“Yesus mengambil roti dan memberikannya kepada para murid; demikian juga ikan.” (25 April 2014)
Yohanes (21:1-14)
Sesudah bangkit dari antara orang mati, Yesus menampakkan diri kepada murid-murid-Nya di pantai danau Tiberias. Ia menampakkan diri sebagai berikut: Di pantai itu berkumpul Simon Petrus, Tomas yang disebut Didimus, Natanael dari Kana yang di Galilea, anak-anak Zebedeus dan dua orang murid Yesus yang lain. Kata Simon Petrus kepada mereka, “Aku pergi menangkap ikan.” Kata mereka kepadanya, “Kami pergi juga dengan engkau.” Mereka berangkat lalu naik ke perahu, tetapi malam itu mereka tidak menangkap apa-apa. Ketika hari mulai siang, Yesus berdiri di pantai; akan tetapi murid-murid itu tidak tahu, bahwa itu adalah Yesus. Kata Yesus kepada mereka, “Hai anak-anak, adakah kamu mempunyai lauk-pauk?” Jawab mereka, “Tidak ada!” Maka kata Yesus kepada mereka, “Tebarkanlah jalamu di sebelah kanan perahu, maka akan kamu peroleh.” Lalu mereka menebarkannya, dan mereka tidak dapat menariknya lagi karena banyaknya ikan. Maka murid yang dikasihi Yesus berkata kepada Petrus, “Itu Tuhan!” Ketika Petrus mendengar bahwa itu adalah Tuhan, maka ia mengenakan pakaiannya, sebab ia tidak berpakaian, lalu terjun ke dalam danau. Murid-murid yang lain datang dengan perahu karena mereka tidak jauh dari darat, hanya kira-kira dua ratus hasta saja; dan mereka menghela jala yang penuh ikan itu. Ketika tiba di darat, mereka melihat ada api arang, dan di atasnya ada ikan serta roti. Kata Yesus kepada mereka, “Bawalah beberapa ikan, yang baru kamu tangkap itu.” Simon Petrus naik ke perahu, lalu menghela jala itu ke darat, penuh ikan-ikan besar: seratus lima puluh tiga ekor banyaknya; dan sungguh pun sebanyak itu ikannya, jala tidak koyak. Kata Yesus kepada mereka, “Marilah dan sarapanlah!” Tidak ada di antara murid-murid itu yang berani bertanya kepada-Nya, “Siapakah Engkau,” sebab mereka tahu bahwa Ia adalah Tuhan. Yesus maju ke depan, mengambil roti dan memberikannya kepada mereka; demikian juga ikan itu. Itulah ketiga kalinya Yesus menampakkan diri kepada murid-murid-Nya sesudah Ia bangkit dari antara orang mati.

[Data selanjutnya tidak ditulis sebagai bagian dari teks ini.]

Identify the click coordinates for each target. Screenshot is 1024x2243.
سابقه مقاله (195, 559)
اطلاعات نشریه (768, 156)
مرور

U. Sabda-Mu sungguh mengagumkan!
Renungan
Hari ini para murid diajak sarapan oleh Guru dan Tuhan mereka, “Marilah dan sarapanlah!” Merenungkan kata sarapan, satu sosok yang selalu melintas dalam benak adalah ibu. Saya teringat kegiatan yang dilakukan Ibu dalam mempersiapkan sarapan. Pagi-pagi benar, dia bangun dari tidurnya sementara anggota rumah yang lain masih terbuai mimpi dan bersembunyi di balik selimutnya. Dia mencuci beras dan menanak nasi. Sementara menunggu nasi matang, dia berdoa. Doanya pun harus berakhir ketika nasi yang ditanaknya masak. Lalu mengolah bahan-bahan masakan menjadi sayur dan lauk pauk. Terakhir yang dibuatnya adalah minuman hangat. Semua sudah tersedia sebelum anggota rumah yang lain terbangun. Semua sudah tersedia sebelum anggota yang lain terbangun dari tidurnya.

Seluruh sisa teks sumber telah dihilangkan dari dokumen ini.